FRAGMENTO CITADO:
--------------------
En esta época en que la economía da muestras de insuficiencia cardiaca, donde no puede cumplir su función de garantizar la producción de bienes y servicios para la generalidad de la población, el tema de las relaciones jurídico-políticas con Estados Unidos cobra fuerza inusitada. Alguien dirá que eso es una necedad porque otros países sin problema de estatus también tienen crisis económicas.
Los apologéticos del capitalismo teorizan que las crisis de dicho modelo económico son cíclicas: van, vienen, y se superan como la naturaleza luego de la tormenta. Otros dicen que las corporaciones que controlan el capital en el mundo —y con él, las fuerzas de comunicación y la elaboración de estrategias— hacen que el modelo neoliberal sea la camisa de fuerza de todas las economías principales. Varios estados de Estados Unidos tienen disfunciones económicas que obligan a que se achique el gobierno, se controlen gastos del presupuesto para dar servicios sociales y se creen juntas de control fiscal que han recortado aun más su menguada soberanía frente al poder federal.
--------------------
SECCIÓN DE DATOS:

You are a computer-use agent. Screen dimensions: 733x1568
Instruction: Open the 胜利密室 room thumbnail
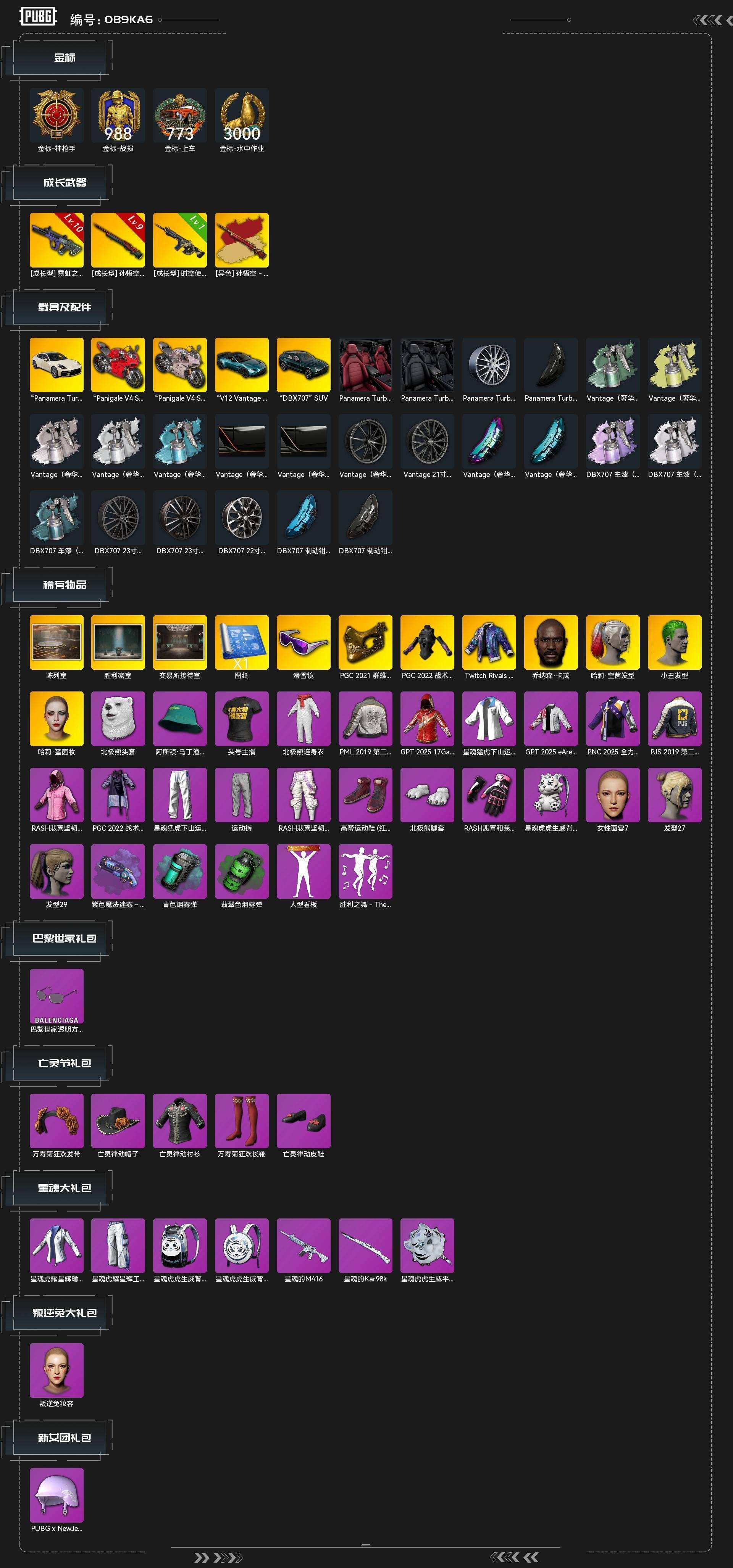point(118,642)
--------------------
PROBLEMAS Y TAREAS:
• a. En el fragmento sobre la crisis económica y Estados Unidos, ¿qué teorizan los apologéticos del capitalismo acerca de las crisis de ese modelo?
• b. Continúa el fragmento sobre la crisis económica y Estados Unidos a partir de su última oración.

RESPUESTAS DEL EJERCICIO:
• a. Que son cíclicas: van, vienen y se superan como la naturaleza luego de la tormenta.

• b.
La receta para contrarrestar los efectos de las crisis económicas (el control de gastos sociales, la reducción de personal, y la eliminación de escuelas, municipios y regiones autonómicas) se ha impuesto en Latinoamérica, Europa y en varias jurisdicciones estadounidenses. El resultado ha sido el empobrecimiento de grandes sectores de la población, la reducción de beneficios sociales, la reducción de empleos en economías en las que no hay una base fuerte de inversión de capital, y la ausencia de una burguesía criolla que sustituya el rol patronal del gobierno y la inversión extranjera.
Los acreedores y los inversionistas privados tienen un esquema jurídico que les favorece porque garantiza que puedan cobrar. Es el principio de los que elaboran la norma lo que prevalecerá en última instancia.
Es la norma que confeccionan los representantes del poder político en países del G-7 (Canadá, Francia, Alemania, Italia, Japón, Estados Unidos y Reino Unido) que uniforman el sistema jurídico de los países en que tienen inversiones. Economistas, consultores de gobiernos —frecuentemente entrenados en universidades Ivy League— asesoran gobiernos extranjeros con modelos inflados, de modo que consigan préstamos sobre la base de un futuro crecimiento que nunca se va a dar, porque las proyecciones y modelos econométricos eran ficticios. Esos gobiernos son rehenes luego de esos organismos prestatarios y de las políticas públicas del gobierno que sirve a quienes les prestan.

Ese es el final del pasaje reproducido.